Vorsicht Wanze
 

Mit 70 0000 Arten sind die Wanzen über die ganze Welt verteilt. Sie besitzen stechend saugende Mundwerkzeuge über welche sie ein Sekret verspritzen und somit den Wanzengeruch verbreiten.
Manche Wanzenarten sind für ihre sehr intensive Dufterzeugung bekannt und kommen in Deutschland sehr häufig vor. Viele Wanzen werden aufgrund des Sekretgeruchs als lästig empfunden, wenn sie, was im Herbst häufig geschieht, in Wohnungen eindringen. Einige Wanzenarten suchen im Winter zum Teil in größerer Anzahl Gebäude zur Überwinterung auf. Prominentestes Beispiel ist die häufige Graue Stinkwanze (Rhaphigaster nebulosa). Aber auch Einzeltiere häufiger Arten gelangen immer wieder zufällig durch geöffnete Fenster in Häuser oder durch Lichtschächte und Treppen in Kellerräume.

 

Das Sekret welches sie verspritzen wird im Brustkorb gebildet und über Bauchsegmente abgegeben.
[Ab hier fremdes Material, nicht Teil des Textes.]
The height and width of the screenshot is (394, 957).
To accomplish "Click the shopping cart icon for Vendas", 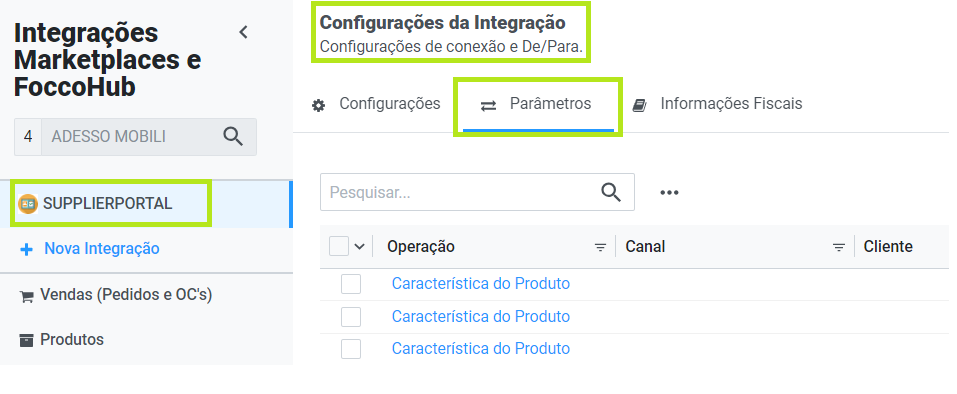I will click(x=26, y=297).
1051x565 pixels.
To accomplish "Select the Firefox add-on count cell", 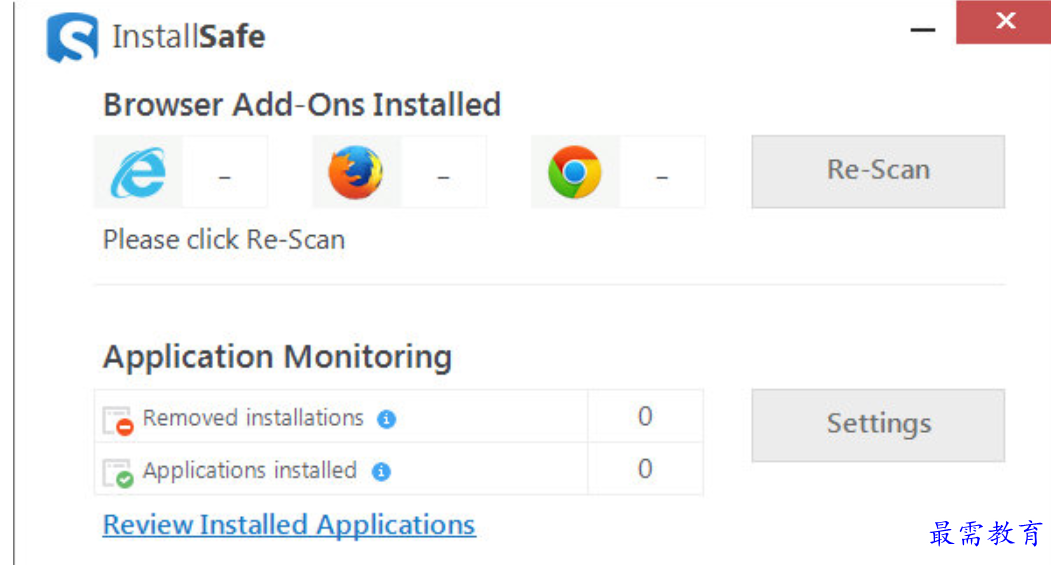I will pyautogui.click(x=443, y=172).
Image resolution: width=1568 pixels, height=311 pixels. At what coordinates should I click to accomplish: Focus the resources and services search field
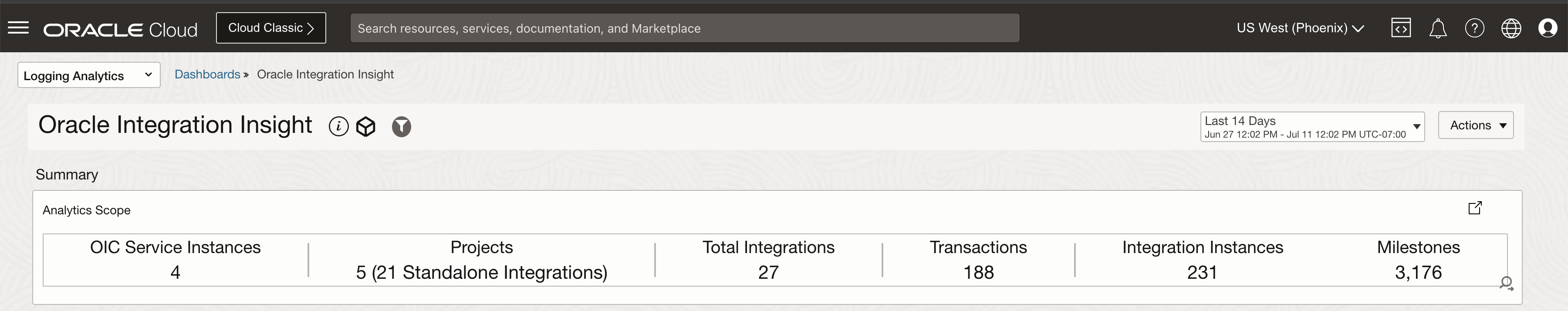(684, 29)
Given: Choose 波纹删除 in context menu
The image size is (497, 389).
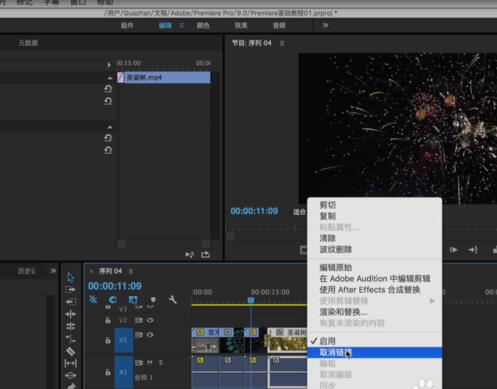Looking at the screenshot, I should pos(336,249).
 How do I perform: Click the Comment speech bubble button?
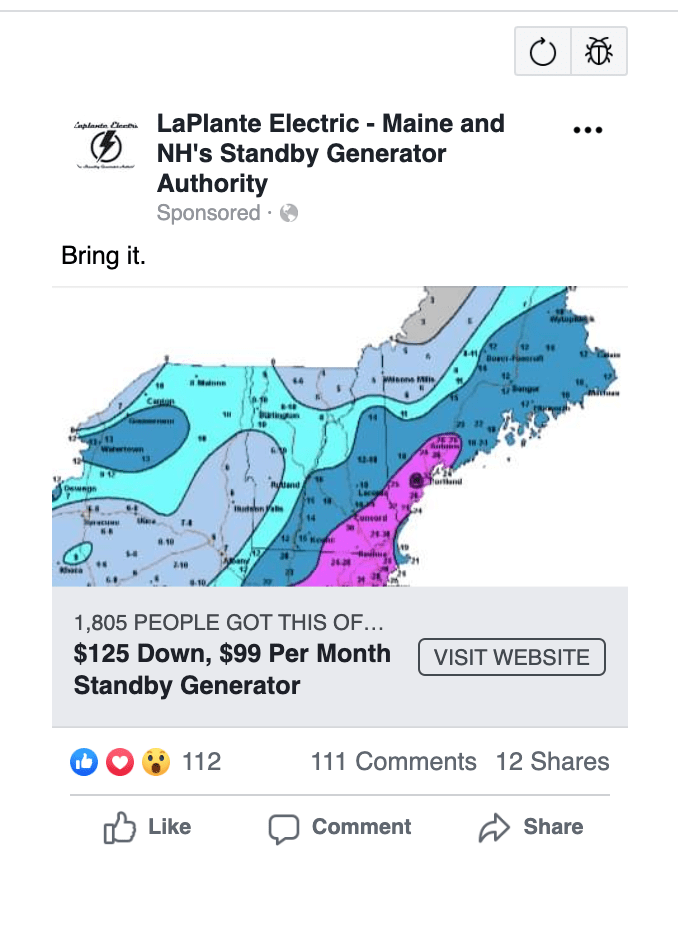point(340,827)
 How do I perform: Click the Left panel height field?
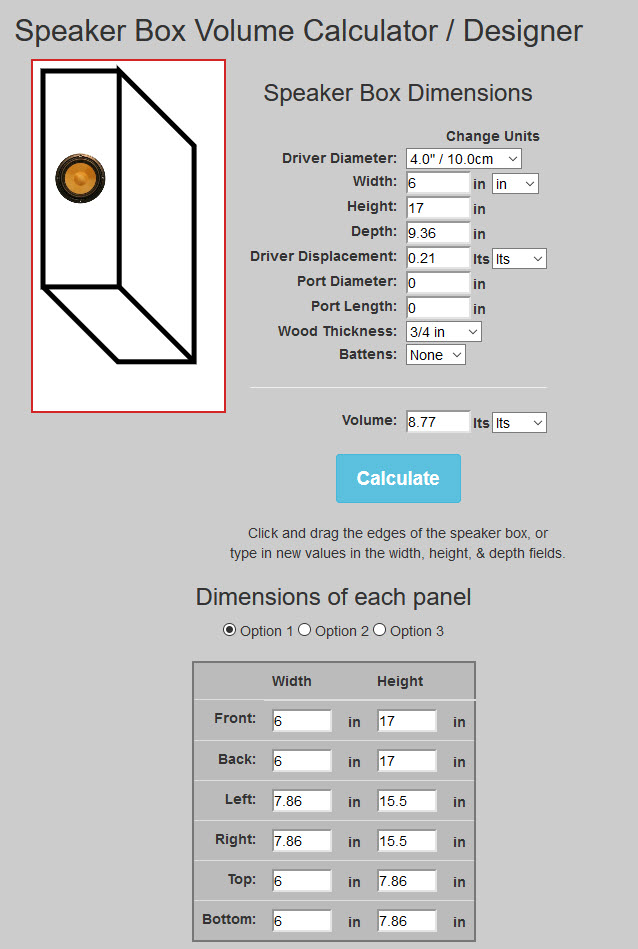click(x=407, y=801)
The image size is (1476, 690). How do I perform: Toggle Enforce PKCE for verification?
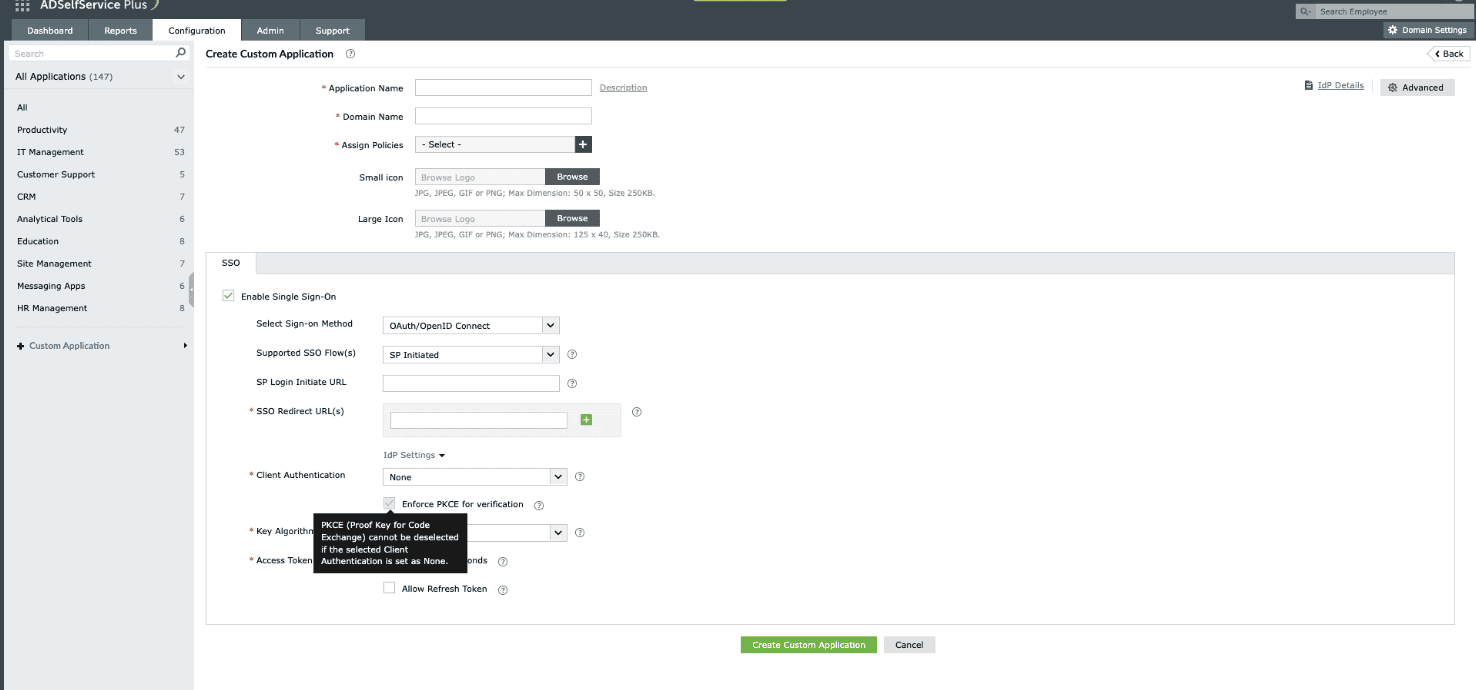(x=389, y=504)
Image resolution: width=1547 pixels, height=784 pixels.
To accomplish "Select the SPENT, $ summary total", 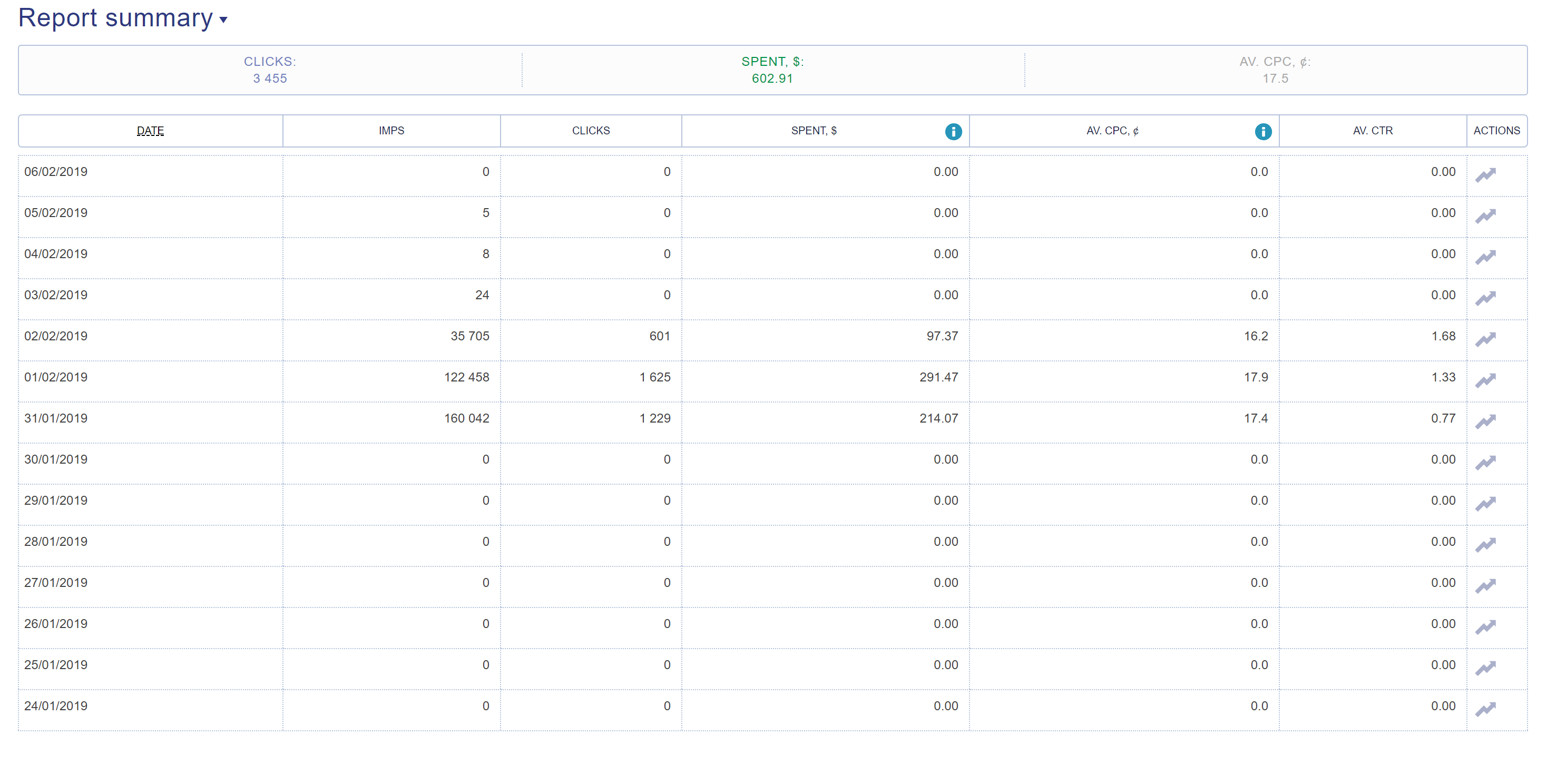I will [772, 79].
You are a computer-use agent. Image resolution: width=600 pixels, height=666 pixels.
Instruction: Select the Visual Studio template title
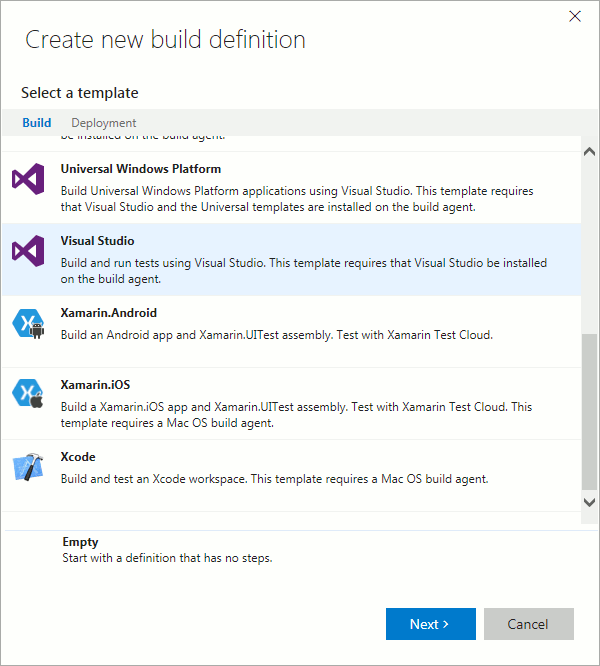pyautogui.click(x=97, y=241)
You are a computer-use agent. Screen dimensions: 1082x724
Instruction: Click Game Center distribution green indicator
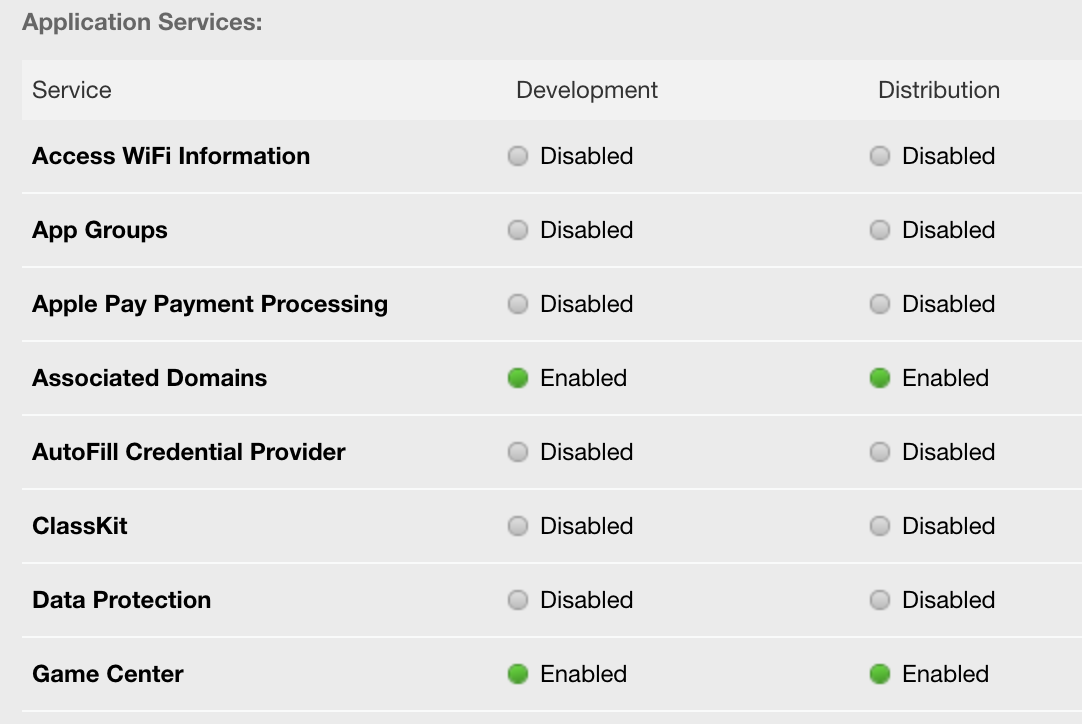[880, 674]
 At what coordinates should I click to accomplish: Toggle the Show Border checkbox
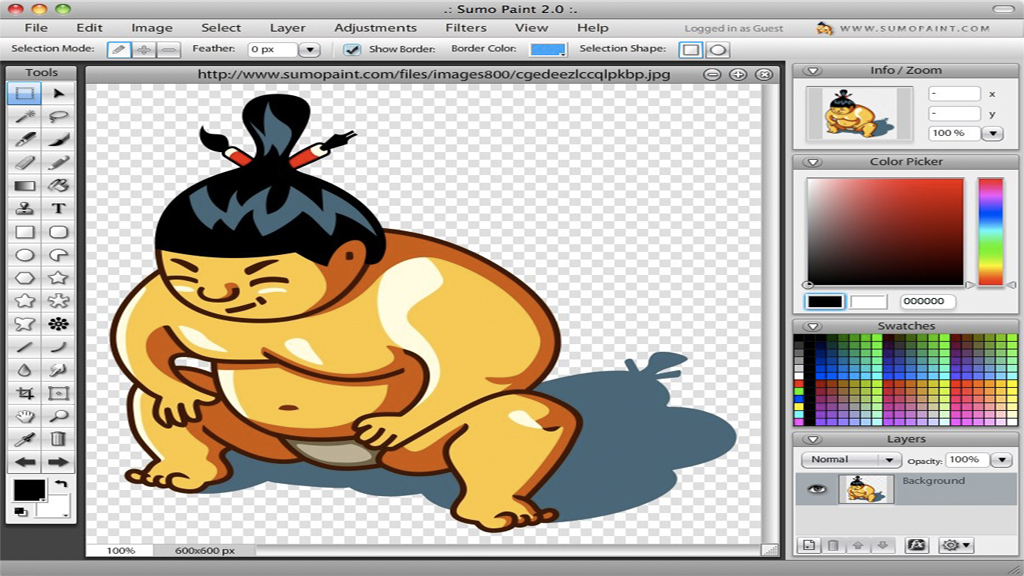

Die Sekrete dienen der Verteidigung und Abschreckung von Feinden und der innerartlichen Kommunikation. Sie bestehen aus ungesättigten Aldehyden. Alkoholen, Estern und Säuren.

 

Die Beerenwanze heißt nicht so weil sie sich von Beeren ernährt, sondern weil das Enzym, welches sie mit ihrem Rüssel injiziert die Beeren ungenießbar macht.
Die Feuerwanze lebt gesellig an Linden oder nahe verwandten Pflanzen und ist eine der häufigsten Wanzen Deutschlands.

 

Bei hautempfindlichen Menschen können Rötungen und auch Blasen nach dem Kontakt mit dem Wehrsekret auftreten. Diese sind aber relativ harmlos. Größere Schäden verursacht diese pflanzensaugende Wanze meist in Nahrungsmittel welche durch das versprühen des Sekrete ungenießbar werden ( z. Bsp. Ausbreitung in Getreidelagerhäusern).

 

Es sind vereinzelt Fälle beobachtet worden in denen Beerenwanzen (Dolycoris baccarum) und Feuerwanzen (Pyrrocoris apterus) zur Gefahr für Haustiere geworden sind.

 

Das Fell würde einen Kontakt des geringen Sekrets mit der Haut verhindern. problematisch wird es, wenn, so wie im folgenden Fall geschildert, das Gift direkt in Auge trifft.

So berichtet Claudia P. aus Willich: "Als der Bauer die Weide gemäht hatte, kamen einige Beerenwanzen auf unsere Terrasse geflogen. Meine kleine Luna, ist natürlich sofort auf diese kleine rötliche Wanze zugelaufen und wollte daran schnuppern. Plötzlich sah ich, wie Luna zurückspringt und sich längere Zeit ein Auge rieb. Ich dachte, das Tier ist ihr ins Auge geflogen. Sie ging aber wieder zu dem Tier hin, um noch mal daran, diesmal mit einiger Entfernung, zu schnuppern. Wieder springt sie zurück und leckt sich die Nase. Immer wieder reibt sie sich das rechte Auge an diesem Sonntag. Am nächsten Morgen war das Auge zu, hat aber nicht geeitert. Der Tierarzt diagnostizierte eine Verätzung auf der Hornhaut, ca. 2 mm groß.
Man konnte es deutlich durch die fluoreszierenden Tropfen erkennen."

 

Demnach ist folgendes zu beachten:

 

- Vermeiden Sie den Kontakt zwischen Insekten und Haustieren, besonders bei Arten die Sie nicht kennen.

 

- Sollten Augen oder Schleimhäute von Sekreten getroffen sein, wie bei Verätzungen aller Art, spülen sie bitte mit viel Wasser aus.

 

- Suchen Sie einen Arzt auf und nehmen Sie das verursachende Insekt oder ein Bild davon mit. Das hilft bei der Diagnose und hilft -eventuell- neue Zusammenhänge herzustellen.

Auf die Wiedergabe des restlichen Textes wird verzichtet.